WARTAMU.ID, Jakarta – Ketua Pimpinan Daerah Pemuda Muhammadiyah (PDPM) Lampung Utara, Bakri Apriyadi Brades, bersama Pembina Angkatan Muda Muhammadiyah (AMM) Kabupaten Lampung Utara, Dr. Suwardi Amri, S.H., M.H., melakukan audiensi dan silaturahmi dengan anggota Ombudsman Republik Indonesia, Fikri Yasin, S.I.Kom., M.I.Kom., pada Rabu (24/6/2026).
Dalam pertemuan tersebut, delegasi Pemuda Muhammadiyah Lampung Utara menyampaikan berbagai aspirasi masyarakat terkait pelayanan publik, mulai dari administrasi pemerintahan, layanan kesehatan, hingga sektor pendidikan. Selain itu, mereka juga berdiskusi mengenai mekanisme pengawasan pelayanan publik serta upaya pencegahan maladministrasi di daerah.
Ketua PDPM Lampung Utara, Bakri Apriyadi Brades, menjelaskan bahwa kunjungan ke Ombudsman RI dilakukan dalam rangka mempererat silaturahmi sekaligus membahas berbagai persoalan pelayanan publik yang nantinya dapat menjadi bahan masukan bagi Pemerintah Kabupaten Lampung Utara.

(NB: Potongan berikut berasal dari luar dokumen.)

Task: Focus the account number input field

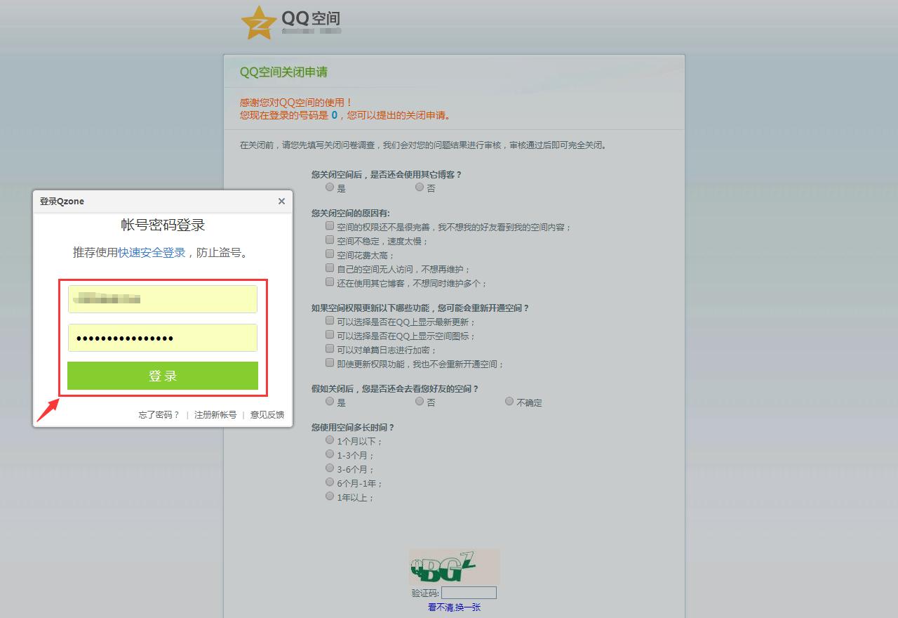Action: [162, 298]

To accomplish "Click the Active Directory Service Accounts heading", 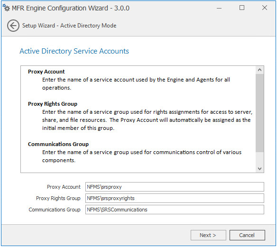I will pos(74,51).
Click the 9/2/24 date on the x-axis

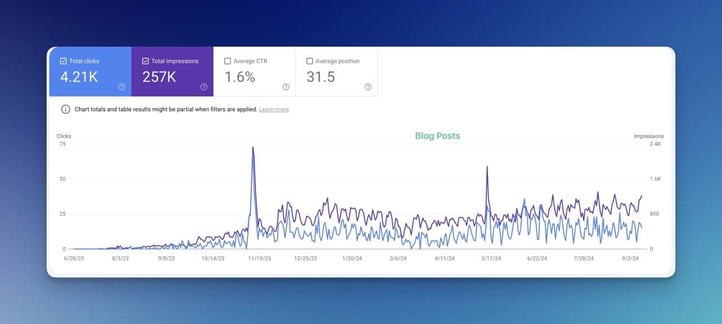[x=630, y=259]
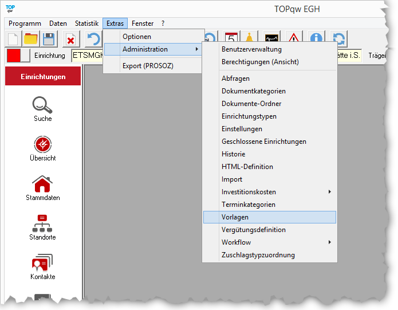Click the Einrichtung yellow text field

click(x=87, y=56)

“Kami berharap hasil diskusi ini dapat menjadi referensi dalam mendorong peningkatan kualitas pelayanan publik di Lampung Utara, sehingga masyarakat memperoleh layanan yang cepat, mudah, transparan, dan akuntabel,” ujar Bakri.
Bakri juga menegaskan pentingnya kolaborasi antara organisasi kepemudaan, lembaga negara, dan pemerintah daerah dalam mewujudkan tata kelola pelayanan publik yang bersih serta bebas dari praktik pungutan liar.
Pada kesempatan yang sama, Bakri Apriyadi Brades bersama Dr. Suwardi Amri juga melakukan audiensi dengan Wakil Menteri Pelindungan Pekerja Migran Indonesia (P2MI), Dzulfikar Ahmad Tawalla, yang juga menjabat sebagai Ketua Umum Pimpinan Pusat Pemuda Muhammadiyah.
Dalam pertemuan tersebut, dibahas berbagai peluang sinergi antara Pemuda Muhammadiyah dan Kementerian P2MI dalam meningkatkan literasi, edukasi, serta perlindungan bagi calon pekerja migran Indonesia, khususnya yang berasal dari Lampung Utara.
Usai pertemuan, Bakri menyampaikan bahwa Wakil Menteri P2MI berharap Pemuda Muhammadiyah dapat menjadi mitra strategis pemerintah sekaligus jembatan informasi bagi masyarakat yang berminat bekerja di luar negeri secara prosedural dan aman.
“Beliau berharap Pemuda Muhammadiyah, khususnya di Lampung Utara, dapat menjadi penghubung informasi bagi masyarakat yang ingin bekerja ke luar negeri agar memperoleh akses yang benar serta terhindar dari praktik penempatan ilegal,” kata Bakri.
Menurutnya, harapan tersebut akan ditindaklanjuti melalui berbagai kegiatan sosialisasi dan edukasi kepada masyarakat.
“Tentunya pesan dan harapan yang disampaikan oleh Wakil Menteri P2MI akan kami implementasikan kepada masyarakat, sehingga warga Lampung Utara yang ingin bekerja di luar negeri dapat memperoleh informasi dan pelayanan yang baik sesuai prosedur yang berlaku,” tambahnya.
Turut mendampingi dalam rangkaian audiensi tersebut, Sekretaris PDPM Lampung Utara Ahmad Nawawi, Bendahara Nison Mataga, Ketua Bidang Hikmah Dedi Ariyanto, serta Ketua Bidang Sumber Daya Manusia dan Organisasi (SDMO) Jemi Irawan.
Audiensi ini diharapkan dapat memperkuat sinergi antara Pemuda Muhammadiyah dengan berbagai lembaga negara dalam mendorong peningkatan kualitas pelayanan publik serta perlindungan pekerja migran Indonesia, khususnya bagi masyarakat Lampung Utara.